And we make mistakes.
The space in which we take our lumps is also in a continuous process of evolving and expanding. It doesn’t make mistakes, but it does allow for more room, and presents endless possibilities.
For some reason, we see ourselves as somehow living outside nature, outside of space. I think we think too highly of ourselves, and that might be the beginning and the source of our troubles.
The final ingredient for life is time, and in the strictest sense, it does not exist. I am not saying that we cannot quantifiably measure the earths rotations around the sun, but if you really think about it, time doesn’t really exist.
Today is yesterday’s tomorrow. Time is only a word. Minutes and seconds are concepts. Defined by humans to make order. Like the word nothing, time doesn’t have a value and doesn’t point to anything.
We only have the moment. This particular moment. Our mistakes overwhelm us when we either act, do nothing, or react when we are acted upon. Taking action is better. It’s where dreams to go hide.
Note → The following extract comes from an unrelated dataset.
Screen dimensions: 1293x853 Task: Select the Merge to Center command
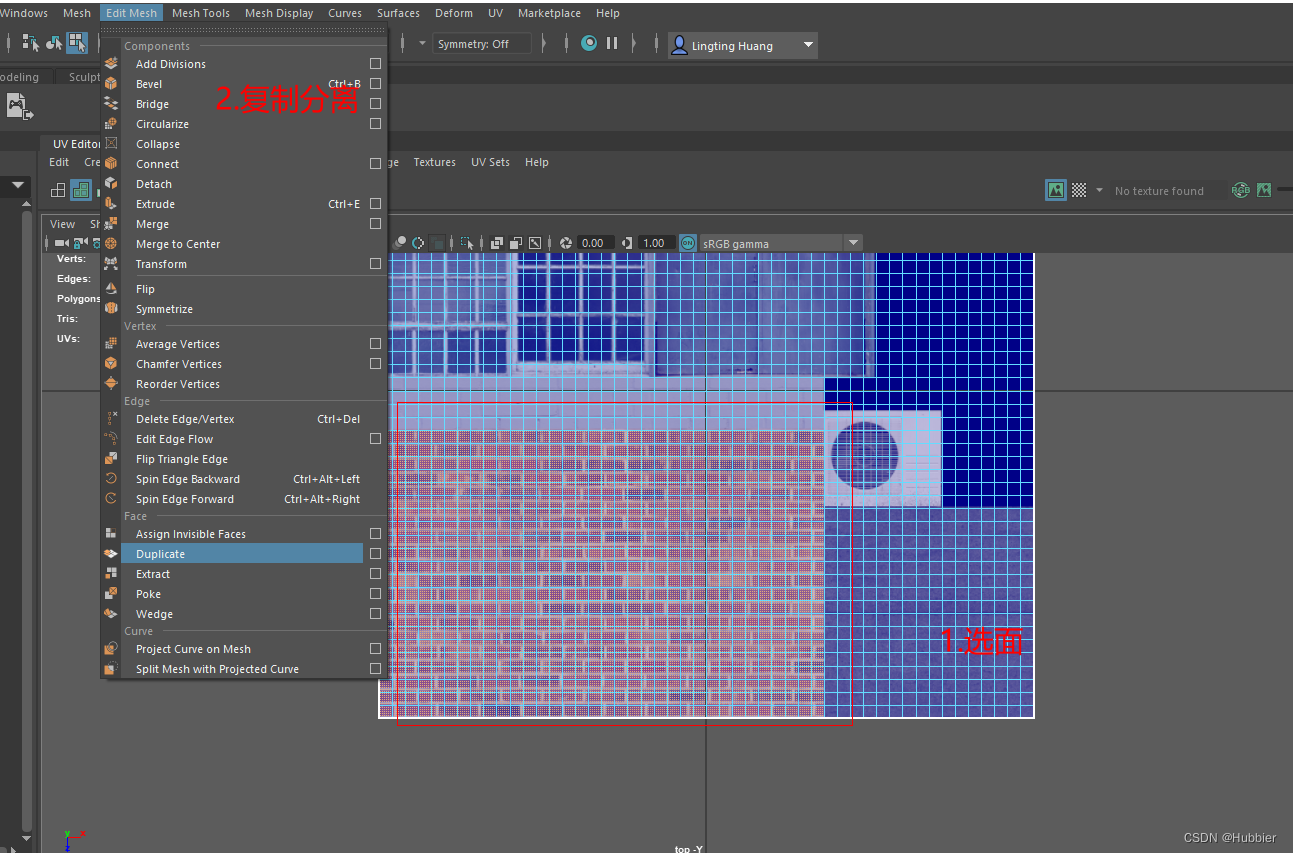pyautogui.click(x=177, y=243)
So, what does this all mean? What does this have to do with my mistakes?
Most people understand mistakes as a disastrous, irrevocable step backward. As an action or decision that either hurts you personally or hurts others. Mistakes carry with them, feelings of guilty and regret. They make us feel rotten. The linger for a very long time. We break our backs moving them from place to place. They make us prisoners and cripples.
But that is not what a mistake is.
Mistakes are not permanent.
Mistakes are not static nor are they constant.
Your mistakes and actions are only a small part of who you are, as a complete person.
You make mistakes. You are not the mistake.
Life goes on. Time keeps rolling forward.
You change. The people you know change. Space expands. Your wounds scab over and heal.
So, stop picking at your wounds!
Realize that it is never too late to become sober. There is always time and place for a new beginning. It is never too late to get fit. To begin a new friendship. To reconcile old ones. There is always a time to give a speech. There is always a time to listen. To act. To let go.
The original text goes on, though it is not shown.